The result was excellent. The top was crispy with little clusters of coconut, the inside moist and slightly chewy. The recipe avoids the cardinal error of Being Too Sweet, the sugar only enhancing the coconut flavour. Gainsborough Tart would work, hot, warm or cold, as a pudding, perhaps with a berry, rhubarb or plum compote, and is equally good with a hot drink as an alternative to cake. It even warmed up nicely in the microwave (20 seconds medium-high). Top marks to Radiation for a simple, reliable and tasty recipe.

Nutted by Salada

 

Got an old recipe you’d like to try and then tell the internet about? Email us vintagecookbooktrials[AT]gmail[DOT]com

6 responses to “Gainsborough Tart

  1. I am sure my grandmother made something like this when I was a wee’un and I haven’t thought about it for years, but can suddenly remember exactly how the coconut goes in the oven.

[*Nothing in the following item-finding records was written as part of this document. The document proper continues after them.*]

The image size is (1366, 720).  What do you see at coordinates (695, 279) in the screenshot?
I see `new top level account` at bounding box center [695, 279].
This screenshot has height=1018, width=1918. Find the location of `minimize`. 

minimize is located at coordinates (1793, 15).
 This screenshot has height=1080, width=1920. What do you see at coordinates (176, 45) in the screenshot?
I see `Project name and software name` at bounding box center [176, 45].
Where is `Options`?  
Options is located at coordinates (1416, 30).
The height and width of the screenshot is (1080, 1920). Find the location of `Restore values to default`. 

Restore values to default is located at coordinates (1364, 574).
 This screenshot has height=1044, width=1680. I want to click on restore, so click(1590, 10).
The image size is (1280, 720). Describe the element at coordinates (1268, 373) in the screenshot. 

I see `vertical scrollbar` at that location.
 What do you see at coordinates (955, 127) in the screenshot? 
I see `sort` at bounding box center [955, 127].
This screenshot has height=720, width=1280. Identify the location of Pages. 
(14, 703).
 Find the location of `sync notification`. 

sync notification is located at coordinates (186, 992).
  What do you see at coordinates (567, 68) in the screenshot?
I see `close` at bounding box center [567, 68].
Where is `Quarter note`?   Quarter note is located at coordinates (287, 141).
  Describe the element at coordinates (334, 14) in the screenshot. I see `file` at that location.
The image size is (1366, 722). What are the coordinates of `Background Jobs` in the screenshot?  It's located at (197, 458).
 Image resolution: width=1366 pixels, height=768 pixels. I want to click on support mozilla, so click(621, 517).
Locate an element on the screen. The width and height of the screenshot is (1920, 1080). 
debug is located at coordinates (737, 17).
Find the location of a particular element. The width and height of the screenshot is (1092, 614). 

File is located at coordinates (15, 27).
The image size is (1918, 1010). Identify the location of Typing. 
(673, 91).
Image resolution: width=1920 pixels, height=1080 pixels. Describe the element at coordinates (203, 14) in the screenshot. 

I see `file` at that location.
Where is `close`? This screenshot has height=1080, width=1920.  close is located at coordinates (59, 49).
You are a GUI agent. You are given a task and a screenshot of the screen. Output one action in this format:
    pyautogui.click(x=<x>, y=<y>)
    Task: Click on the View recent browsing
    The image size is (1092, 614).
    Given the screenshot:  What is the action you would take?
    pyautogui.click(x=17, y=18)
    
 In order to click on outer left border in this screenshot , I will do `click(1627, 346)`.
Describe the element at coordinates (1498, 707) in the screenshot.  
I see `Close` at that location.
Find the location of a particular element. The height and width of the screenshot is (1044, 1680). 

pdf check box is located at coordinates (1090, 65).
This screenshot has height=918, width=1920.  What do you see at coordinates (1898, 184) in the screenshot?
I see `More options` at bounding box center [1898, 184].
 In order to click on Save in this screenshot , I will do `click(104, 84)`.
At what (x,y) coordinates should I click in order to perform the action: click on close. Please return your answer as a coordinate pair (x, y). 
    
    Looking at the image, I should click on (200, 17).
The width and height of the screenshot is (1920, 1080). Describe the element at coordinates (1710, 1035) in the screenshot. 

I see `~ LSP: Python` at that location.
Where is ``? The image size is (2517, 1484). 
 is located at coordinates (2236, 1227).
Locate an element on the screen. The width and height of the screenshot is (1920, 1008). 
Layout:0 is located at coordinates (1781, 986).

    Thank you a for a lovely blast of nostalgia. I feel a sudden use for the bag of dessicated coconut finally…

  2. Beef tea! I remember reading about this in What Katy Did Next when I was very little, and wondering for years just what it really was and whether it was delicious. In the book, it says: “Katy procured a couple of stout bottles, and every morning slowly and carefully cut up two pounds of meat into small pieces, sealed the bottle with her own seal ring, and sent it down to be boiled for a specified time”.

    Some years later, I acquired a book called “Everybody’s Home Recipe Book” which has the following recipe:

    “BEEF TEA.—Ingredients: 1/2 lb. lean juicy beef, 1 pint cold water and a little salt.

    Method: Remove all fat from the meat, and then shred it finely with a sharp knife, putting it as shredded straight into the salted water in a lined saucepan. When all is shredded, let it stand for about 1/2 hour, then put the saucepan over a very mild heat, and stir with a wooden spoon, pressing the meat well with the back of the spoon to extract all the juice, and being careful not to let it boil. When the meat is white looking, and the liquid brown in colour, strain it and serve the beef tea.”

    It also has a recipe for beef tea jelly. Here’s a scan of the relevant part.

  3. Yes, I read ‘Katy’ too, aeons ago, and knew the beef tea theory – extracted goodness, digestible etc. I’d never heard of the raw version, to which my reaction was, “please could I just have the water?”. I mentioned it to a doctor friend who said there’s probably somewhere in the world where it’s still used.

  4. Chicken soup a.k.a. Jewish penicillin: was beef tea the Gentile equivalent?

  5. Jumping Cholla

    As an American Gentile who knows a very many Jewish families, yes, beef tea is the Gentile equivalent (although much less effective) chicken soup alternative.

    The rawness of the beef is the only truly disturbing factor. It just seems like a really bad idea for sick folk.

  6. Quite. Ideas of what’s beneficial change so much over the years.